Communication equipment onboard include a COTS UHF Communications Unit (CUCU) for communicating between the spacecraft and the ISS, a crew command panel (CCP) for crew to command the Dragon from the ISS, plus an S-band system for controlling it from ground stations or through tracking and data relay systems (TDRSS). It is also equipped with LIDAR and thermal imagery systems.
Planned variants of the commercial transportation spacecraft
Planned variations of the Dragon include a commercial resupply services (CRS) variant, the crewed DragonRider variant, commercial, an uncrewed DragonLab version and a proposed Mars landing Red Dragon spacecraft.
The CRS and DragonRider spacecraft versions will be similar in design. The crew version will, however, be equipped with onboard control systems, an escape system and a life support system.

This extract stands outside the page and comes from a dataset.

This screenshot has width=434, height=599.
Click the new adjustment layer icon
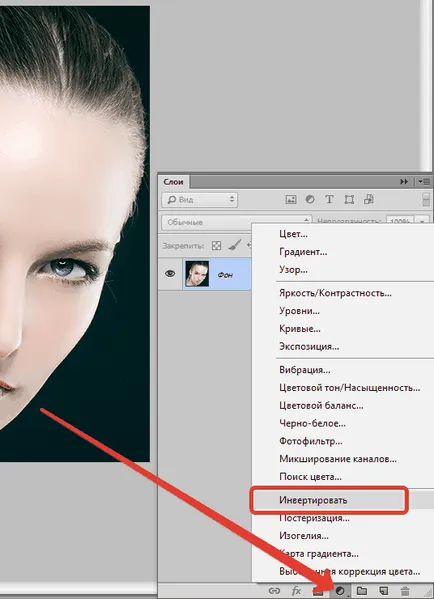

The life support system is being developed in association with the Paragon Space Development Corporation.
Launch using the Falcon 9 booster and craft propulsion
Exobiology on Mars, otherwise known as ExoMars, is a joint Mars exploration project being run by the European Space Agency (ESA) and Russian Federal Space Agency (Roscosmos).
The Dragon spacecraft was launched using the Falcon 9 booster. Its capsule is equipped with 18 Draco thrusters powered by nitrogen tetroxide and monomethylhydrazine (NTO/MMH) propellants for controlling attitude and orbital manoeuvring.
On-orbit manoeuvring, re-entry attitude and de-orbit burns use about 90lbf (400N) of thrust. Dual drogue parachutes and 116ft diameter main parachutes will ensure that the spacecraft has stable and controlled descent and a safe landing.
SpaceX plans to develop a deployable landing gear system for direct propulsive landing of the capsule on the earth. It will use eight upgraded SuperDraco thrusters.